TASK BRIEF >>
Quote exactly the lines from the one with "You are a computer-use" to the end of the data, both included; omit the pictures.

===== MATERIAL SHOWN

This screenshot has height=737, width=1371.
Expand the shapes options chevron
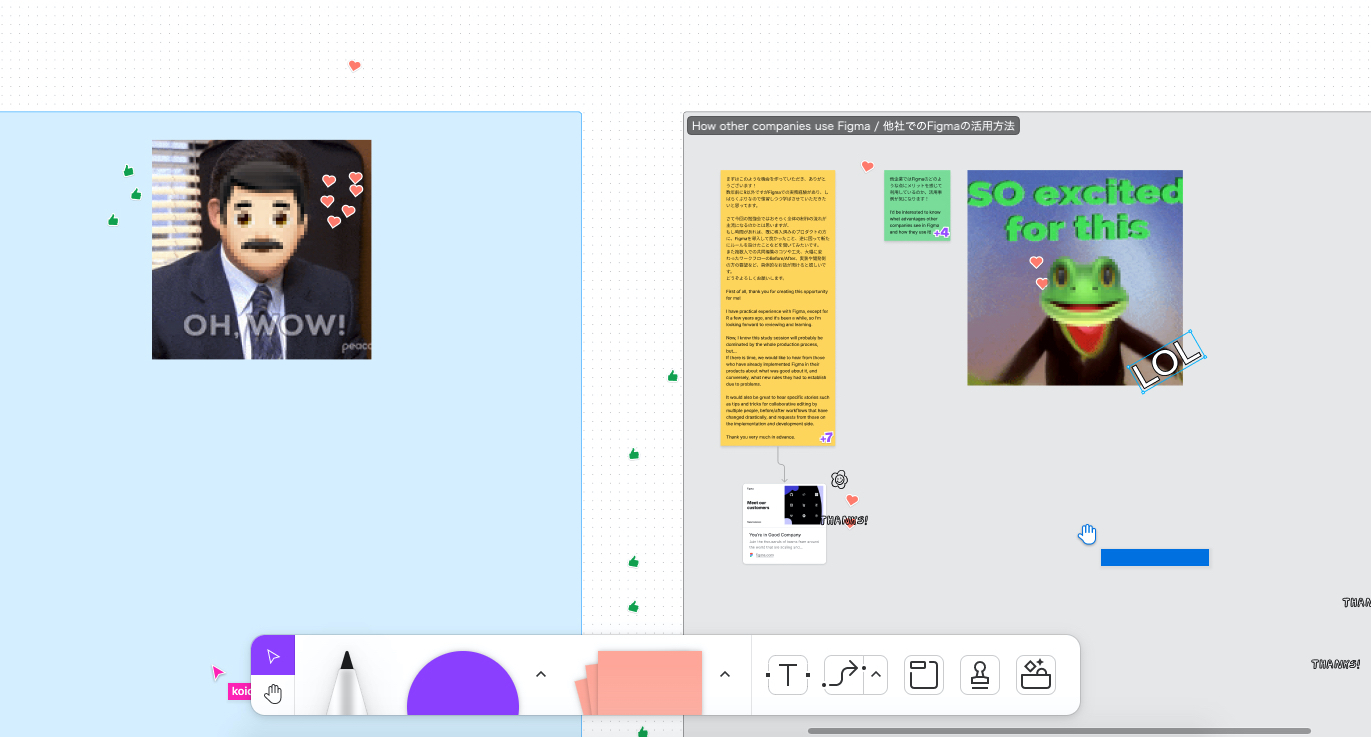(541, 674)
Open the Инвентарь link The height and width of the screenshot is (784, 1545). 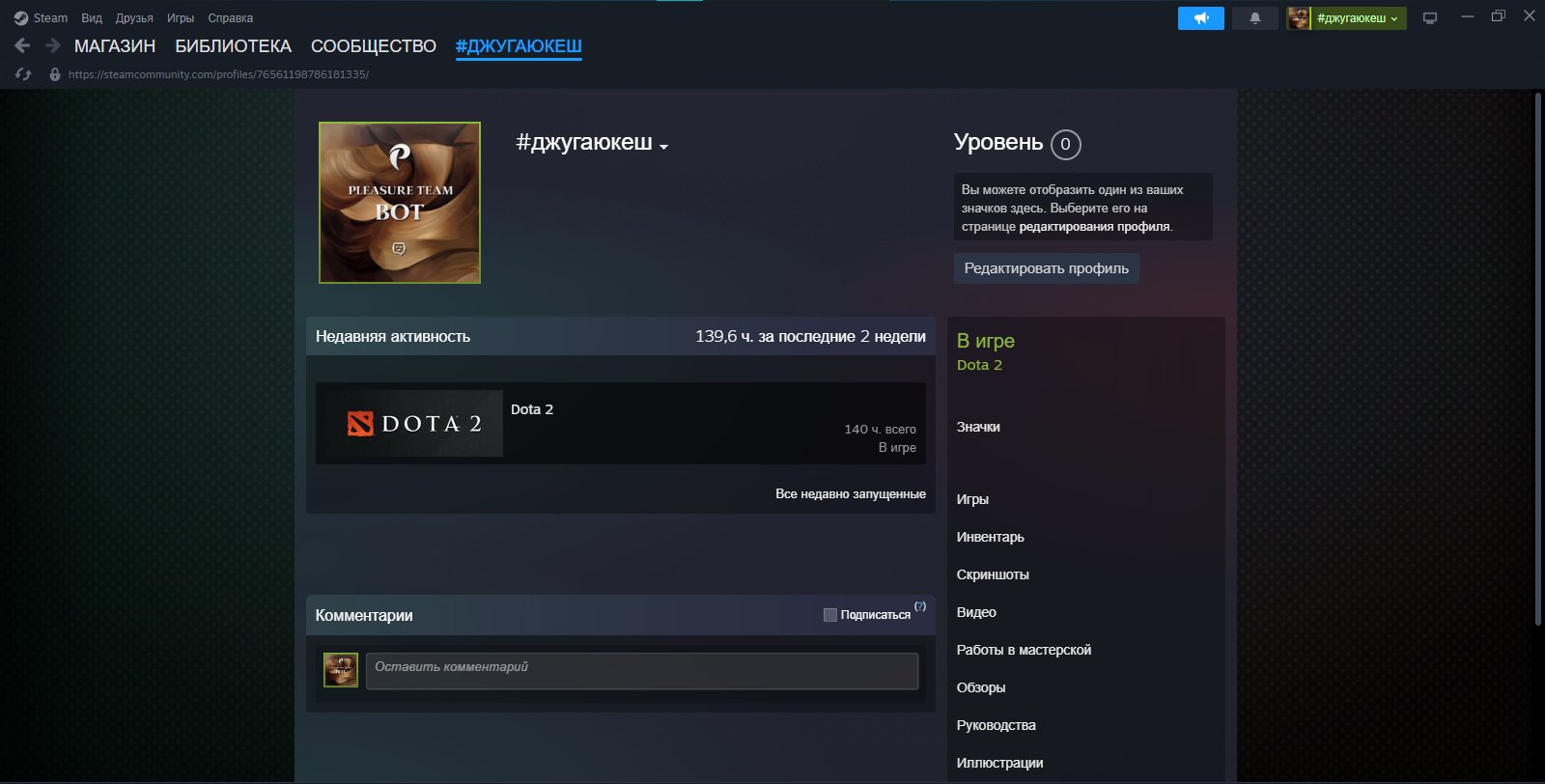(x=990, y=537)
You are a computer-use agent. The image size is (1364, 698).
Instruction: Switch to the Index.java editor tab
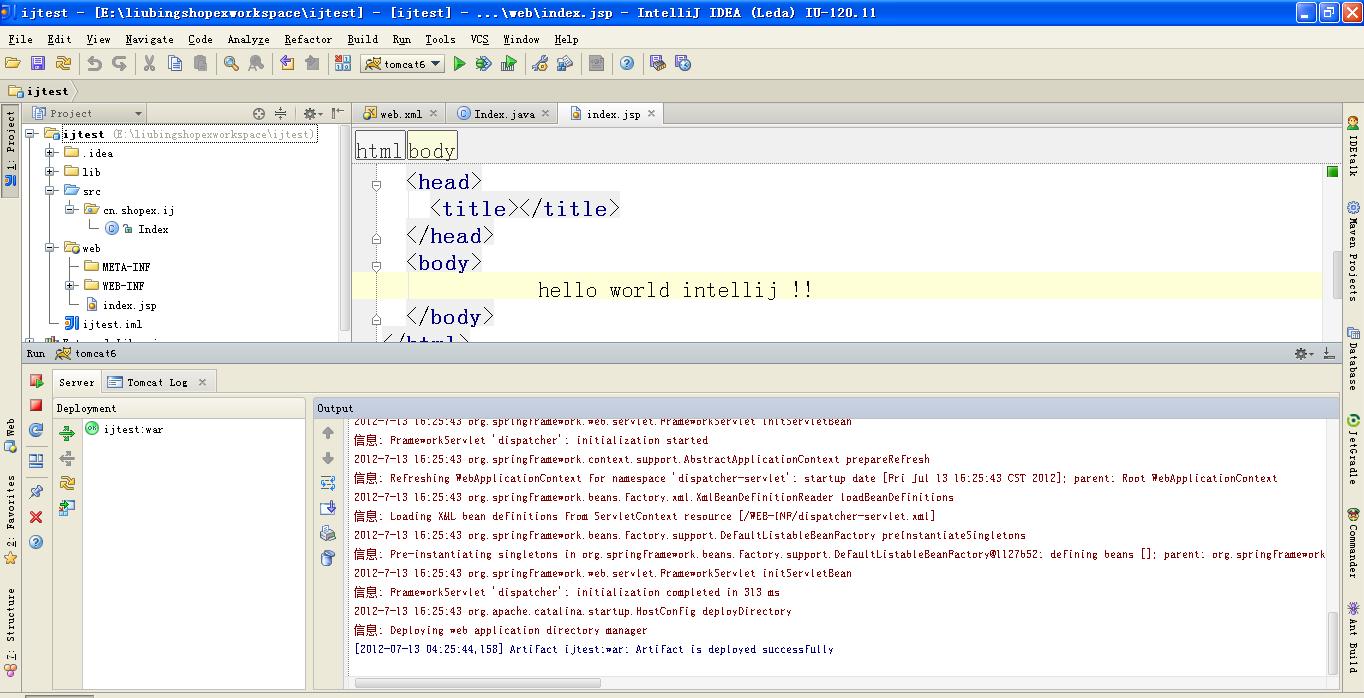[x=503, y=114]
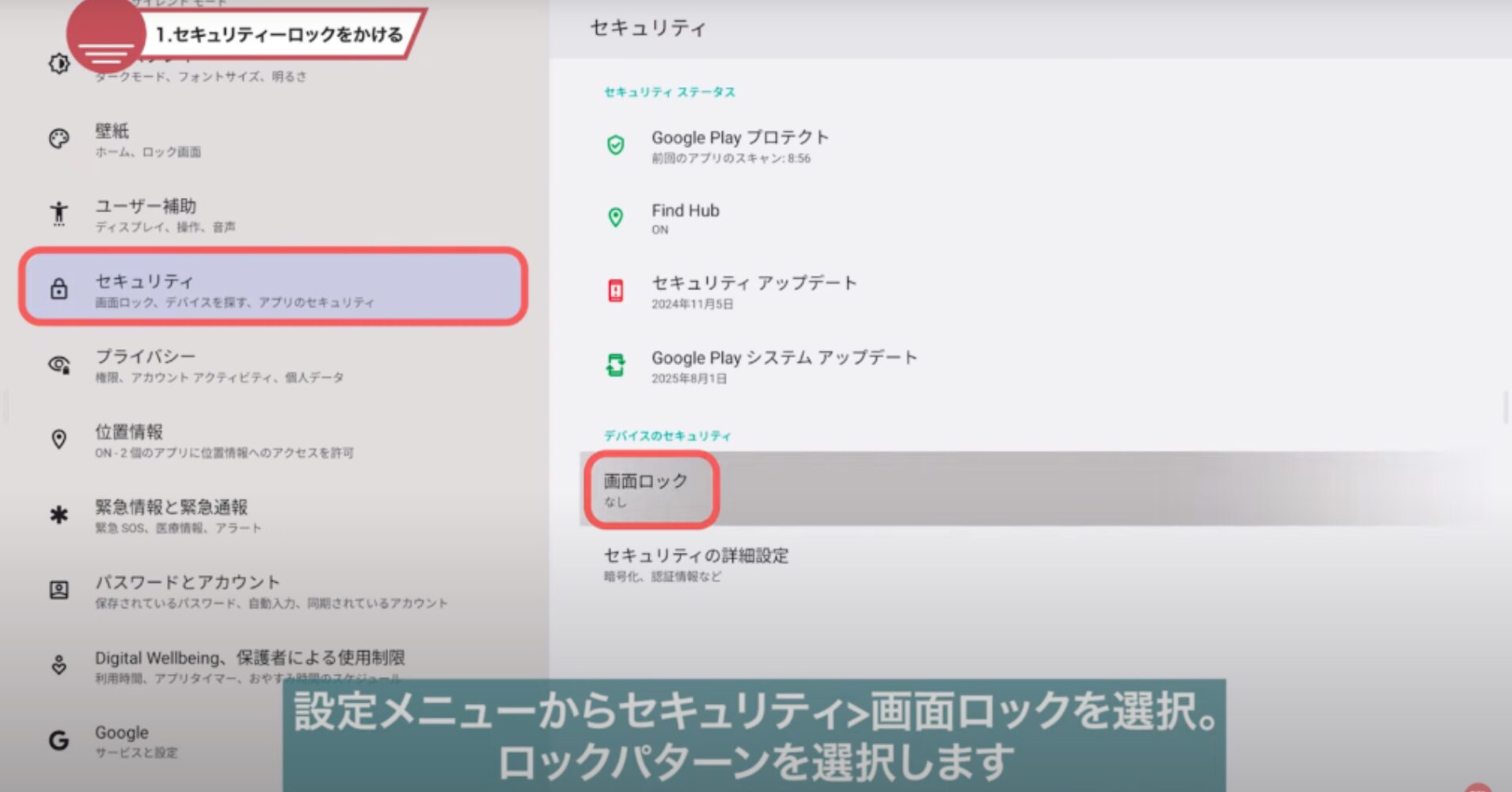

==========

WRITTEN SOLUTION >>
You are a computer-use agent. The image size is (1364, 698).
Instruction: Switch to the Index.java editor tab
[x=503, y=114]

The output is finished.